Deep wounds are scratched when the Nazi-card is played in this way in discourse against Jews. Playing the Nazi-card is not simply abusive. It invokes painful collective memories for Jews and for many others. By using those memories against Jews it inflicts profound hurts. Those who play the Nazi-card know exactly what it means.

Reaction to the military practices of the Israeli state can be expressed in a variety of forceful and trenchant ways – none of which would be antisemitic. The hurts inflicted against Jews when the Nazi card is played cannot be written-off as collateral damage in the protest against Israel, just as the deaths and injuries of innocent Palestinian civilians cannot be written-off as the inevitable casualties of war. As Professor David Feldman, Director of the Pears Institute for the Study of Antisemitism, stated in his written evidence to the All-Party Parliamentary Inquiry Against Antisemitism, playing the Nazi-card with a statement such as ‘Hitler was right’, “invokes both a set of antisemitic stereotypes and a genocidal project targeted at Jews”.[2]

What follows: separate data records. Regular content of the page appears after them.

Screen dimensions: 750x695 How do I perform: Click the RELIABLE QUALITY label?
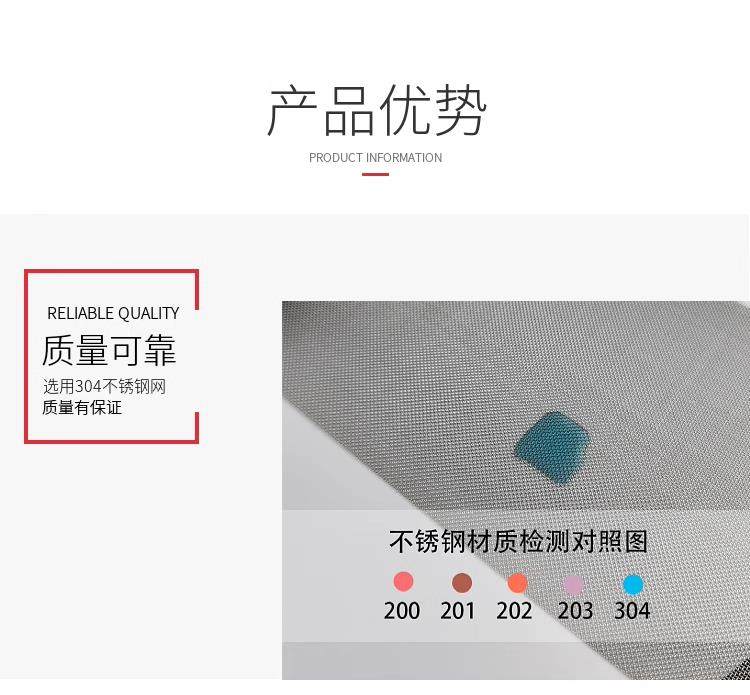coord(113,313)
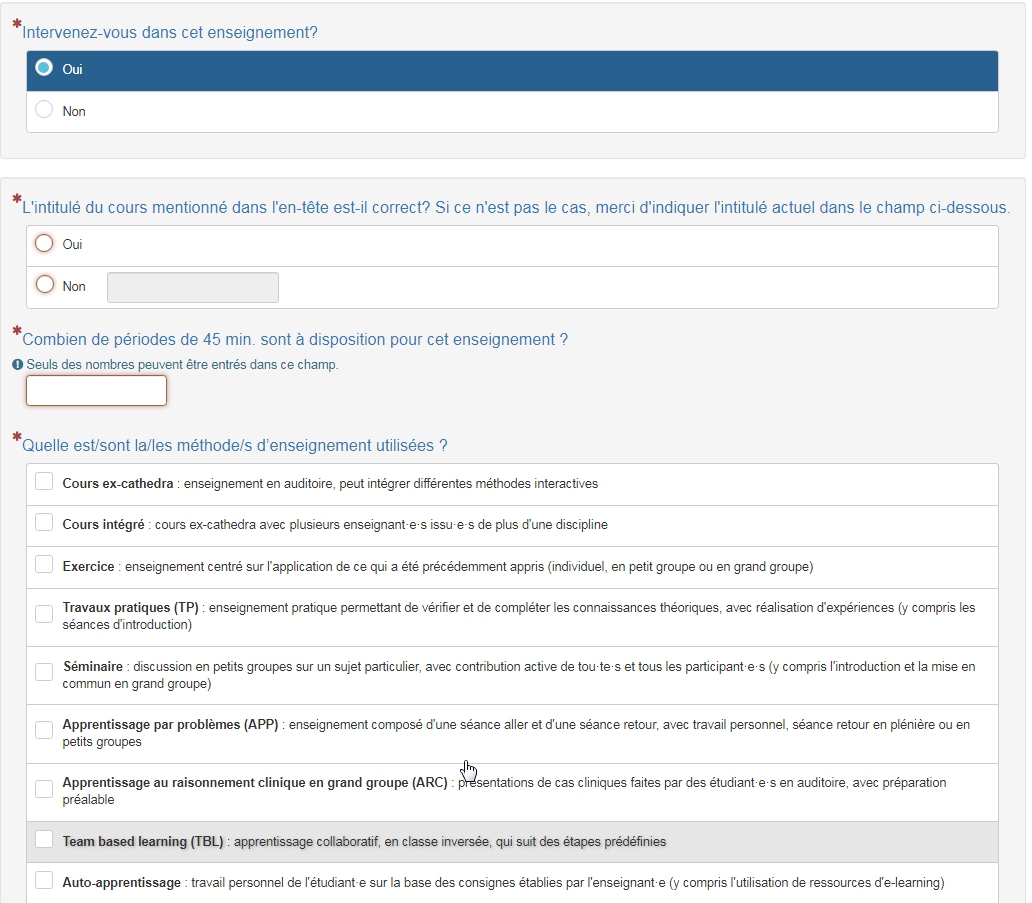Check the Cours ex-cathedra checkbox

(x=44, y=482)
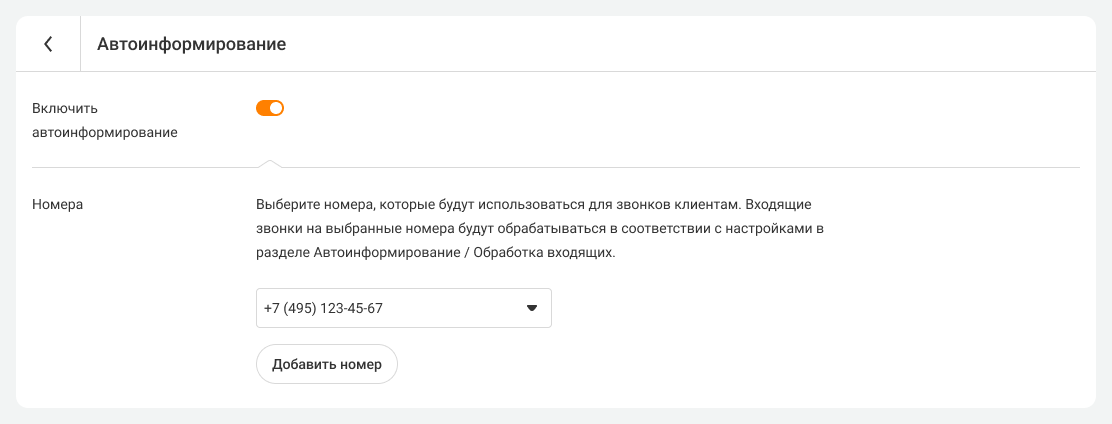Viewport: 1112px width, 424px height.
Task: Turn off the orange автоинформирование switch
Action: (x=270, y=108)
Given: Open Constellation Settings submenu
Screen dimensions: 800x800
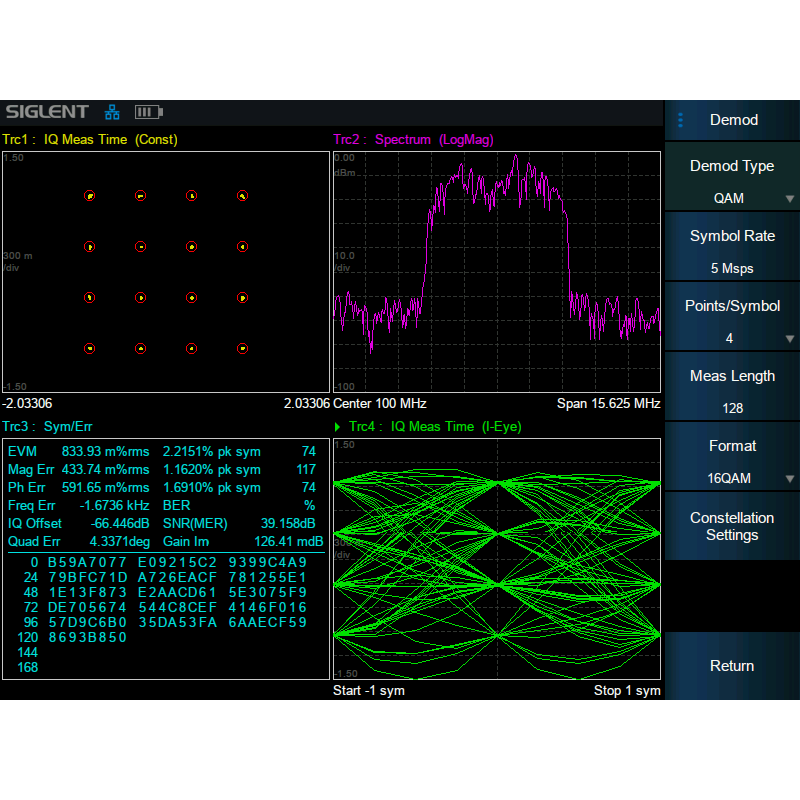Looking at the screenshot, I should (x=732, y=526).
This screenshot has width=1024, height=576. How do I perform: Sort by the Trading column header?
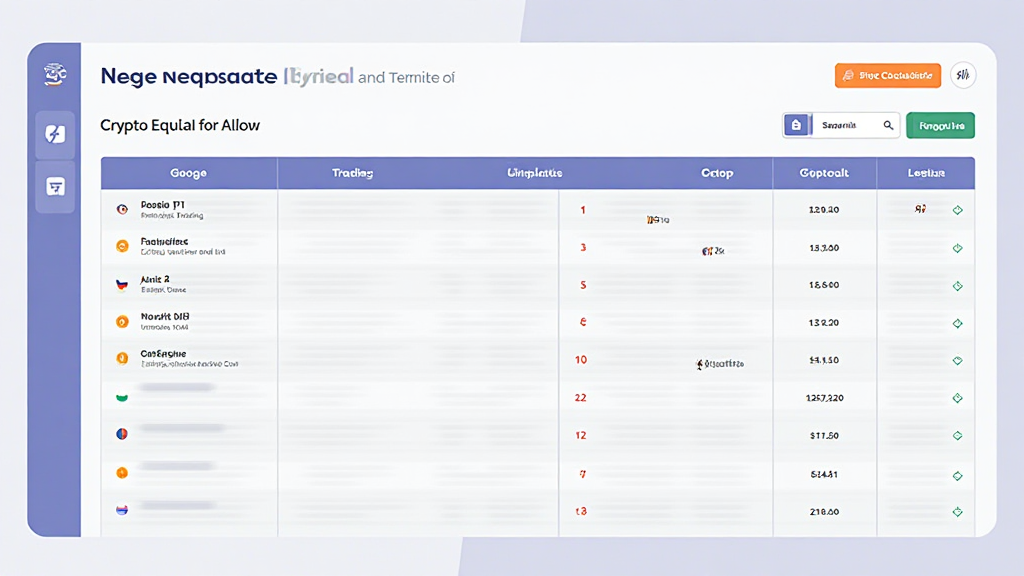(x=352, y=173)
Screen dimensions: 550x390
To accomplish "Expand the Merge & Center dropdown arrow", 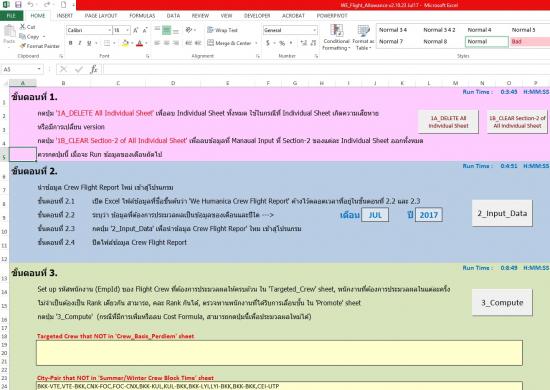I will (256, 43).
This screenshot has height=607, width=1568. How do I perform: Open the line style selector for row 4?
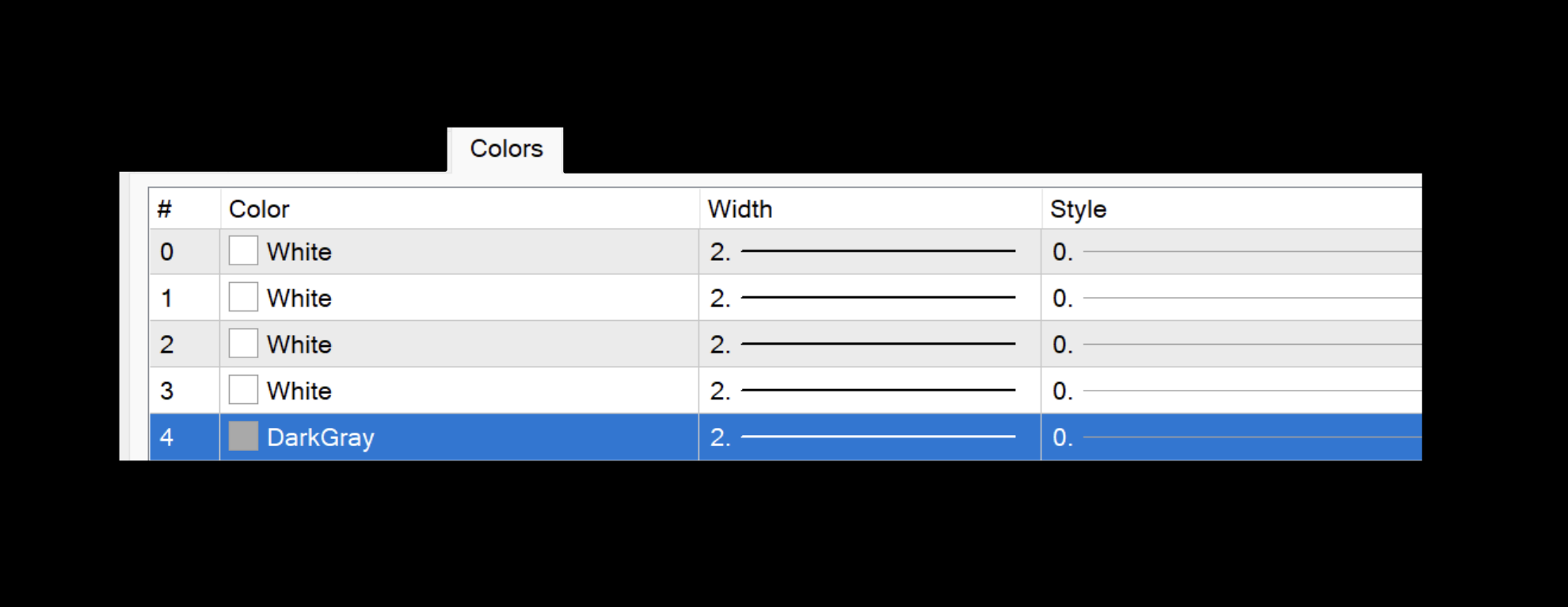(x=1231, y=437)
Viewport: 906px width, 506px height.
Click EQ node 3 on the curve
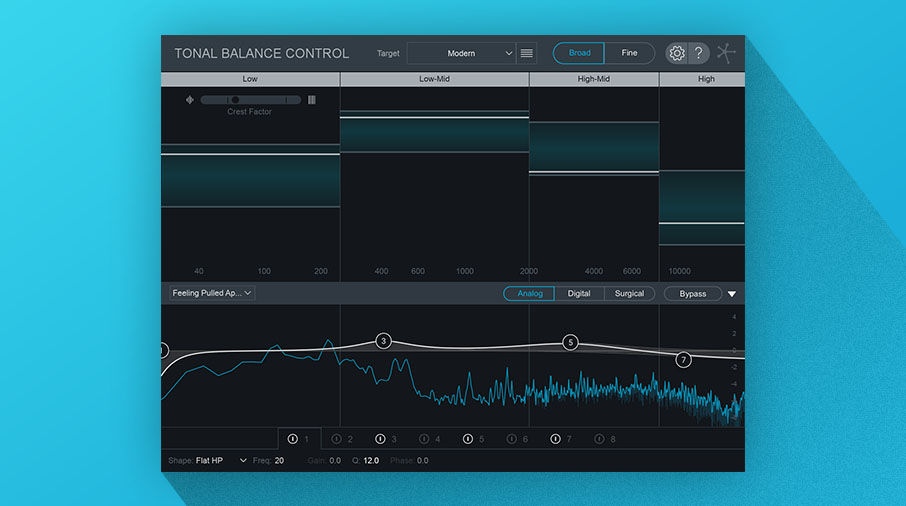coord(383,341)
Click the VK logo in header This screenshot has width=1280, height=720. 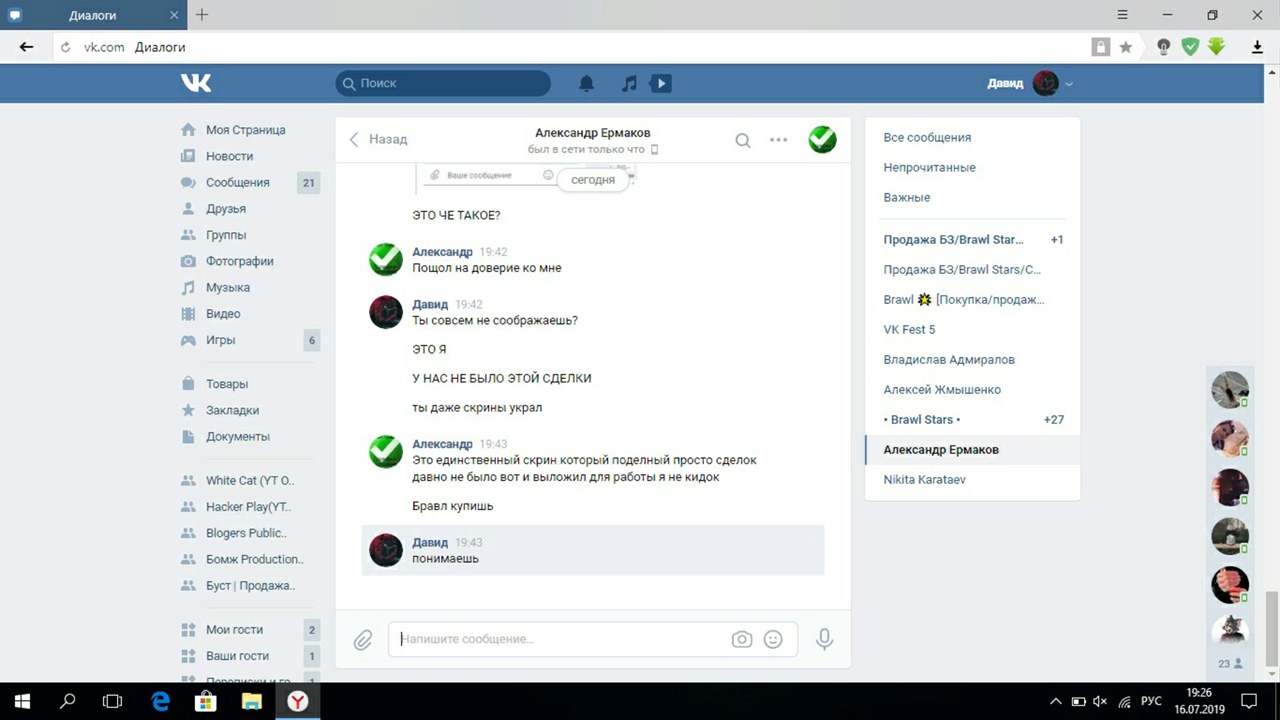pyautogui.click(x=196, y=83)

In the UK a sufficient statutory framework is arguably in place to prosecute against the types of anti-Jewish abuse we identified by proceedings under the Malicious Communications 1988 or the Communications Act 2003.[3] In such proceedings courts can treat the anti-Jewish abuse as racial or religious aggravation according to the Criminal Justice Act 2003. The inquiry’s recommendation therefore that the Crown Prosecution Service should give consideration “to the suitability of existing guidance on communications sent via social media” and  ”that hate crime guidance material on grossly offensive speech be reviewed to clarify what amounts to ‘criminal acts’ that ‘will be prosecuted’”[4] is opportune.


[1] Community Security Trust (2015) Antisemitic Incidents Report 2014, London: Community Security Trust, page 4.

[2] All-Party Parliamentary group Against Antisemitism (APPG) (2015) Report of the All-Party Parliamentary Inquiry into Antisemitism, London: APPG, page 103.

[4] All-Party Parliamentary group Against Antisemitism (APPG) (2015) Report of the All-Party Parliamentary Inquiry into Antisemitism, London: APPG, para. 13, page 114.